Mississippi State outscored Auburn, 27-14, last weekend. Vanderbilt beat the Tigers by a 28-10 margin this time around.

“Unfortunately, we have not gotten off to the start that we certainly had hoped for,” Tigers coach John Pawlowski said. “But when you play good teams — Vanderbilt is a very good team — when you have opportunities, you have got to seize those opportunities.

“We didn’t this weekend and now we’ve got to find a way to regroup.”

Auburn and starter Derek Varnadore were living dangerously over the first half of the game, as the Commodores put 12 runners on base in the first five innings but only scored two of them on a fielding error in the first.

The Tigers kept in contact with a two-run Wes Gilmer single to tie the game in the fifth and loaded the bases on singles by Tony Caldwell, Dan Gamache and Gilmer with one out in the sixth.

But Vanderbilt reliever Will Clinard — who got his first win of the season — coaxed a strikeout and flyout, and the Commodores left the inning unscathed.

“We got in that situation where we could have given up a lot of runs early, but we didn’t and kept the game close,” Pawlowski said. “And they certainly capitalized in that one big inning.”

Vanderbilt’s “big inning” began with a one-out single by Curt Casali, followed by a Sam Lind hit batsman on a check swing and a single by Riley Reynolds on a liner that glanced off Tiger reliever Ethan Wallen’s wrist.

Wallen recovered the ball and tried to throw Reynolds out but was just late, loading the bases with one out.

From there, Conrad Gregor rapped an RBI single, Lind scored on a wild pitch, Anthony Gomez lofted a sacrifice fly, and Aaron Westlake capped off the four-run frame with an RBI single.

Auburn didn’t threaten in its final nine outs.

“The best thing for us to do is just flush it and get our minds right,” said infielder Casey McElroy, who played second base, shortstop and third base over the course of the series. “We’re just not playing well right now.
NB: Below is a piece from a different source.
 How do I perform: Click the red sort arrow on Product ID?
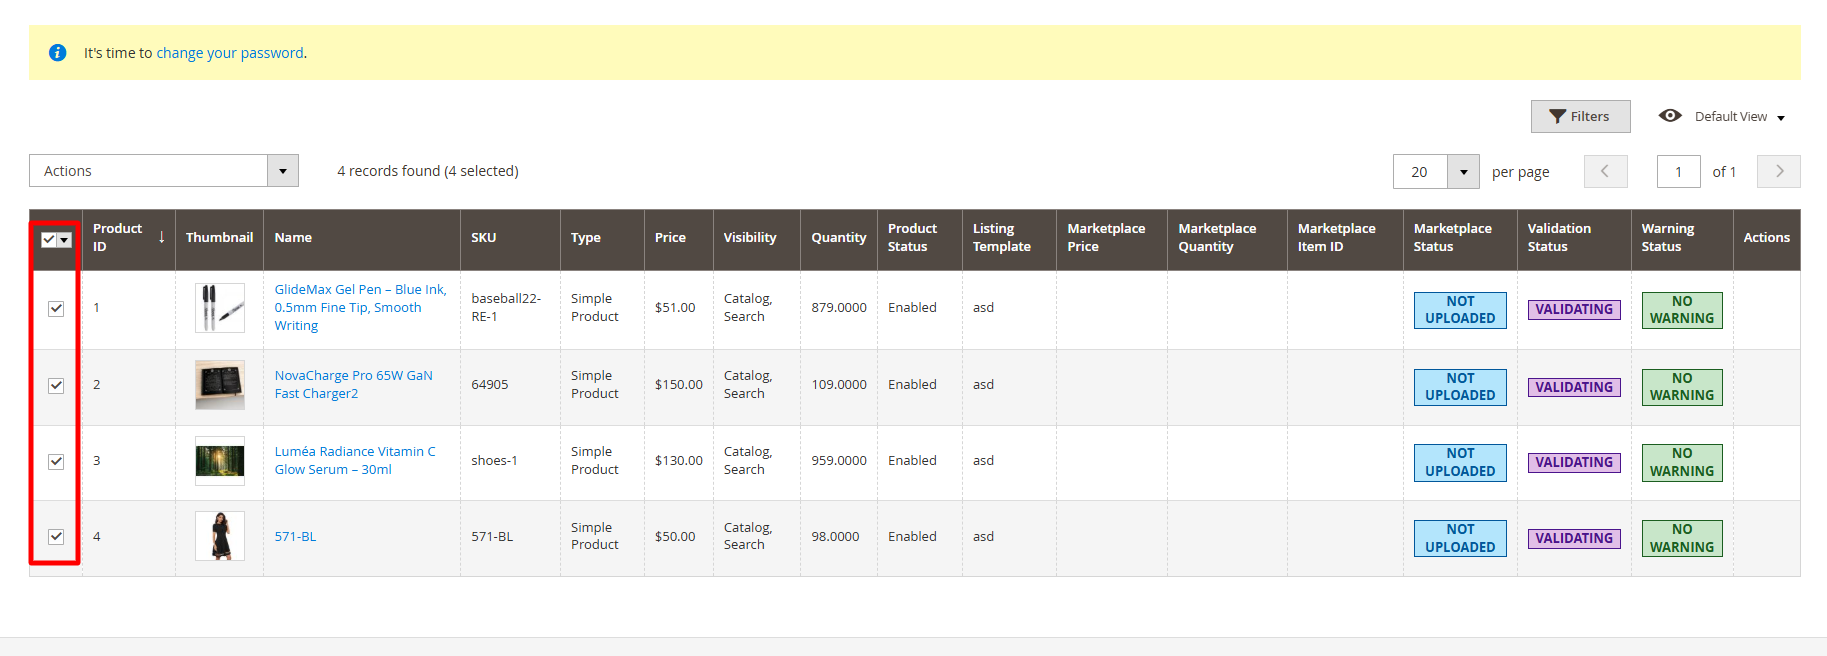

We’ve got to get everything together.”

McElroy wasn’t the only Tiger hopping from position-to-position, as Pawlowski used a different lineup for each game — along with two pitchers who were making their first SEC starts of the year — trying to find a spark.
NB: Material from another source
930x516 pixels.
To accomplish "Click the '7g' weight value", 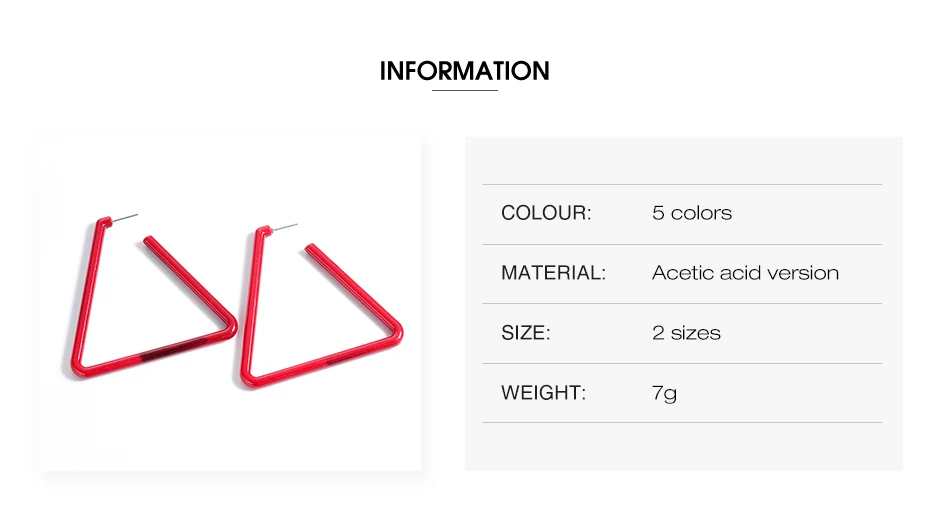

“I’m not going to sit still. We’re going to try to adjust things,” Pawlowski said. “We’re going to maneuver guys around. We changed the rotation. I’m sure that when you go through something like this, we need to keep working, but there will be major changes made.”
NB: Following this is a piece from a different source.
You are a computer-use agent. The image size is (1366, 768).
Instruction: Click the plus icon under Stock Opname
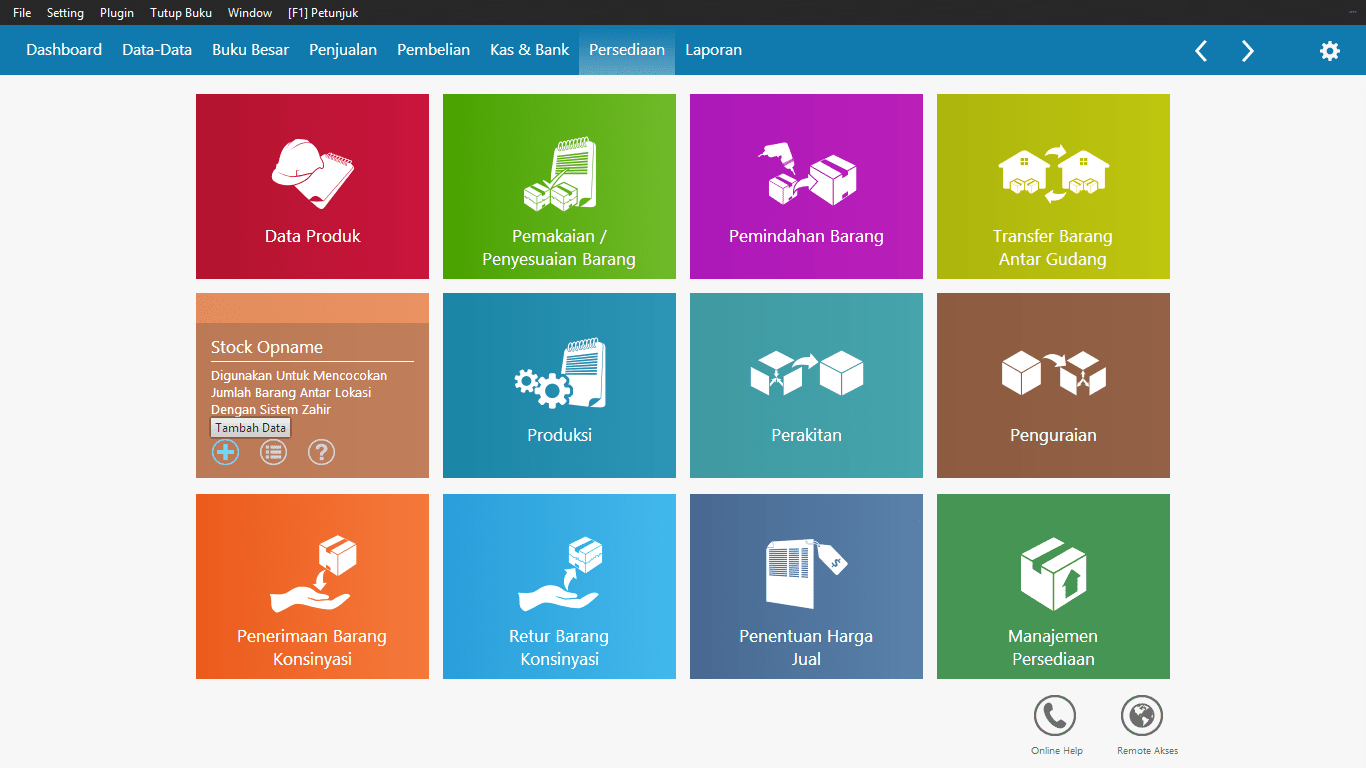(x=226, y=452)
Casali was 3-for-4 for Vanderbilt, Tony Kemp was 2-for-4, and Gomez and Reynolds were each 2-for-5.

Gamache went 3-for-4 with a double, Gilmer was 2-for-4, and Wallen was saddled with the loss, as the reigning SEC West champions continued to struggle following up last season.

“We’ve got some guys who need to improve,” Pawlowski said. “We need to look at everything and evaluate everything. We’ll get better. I’m confident in this team and the guys.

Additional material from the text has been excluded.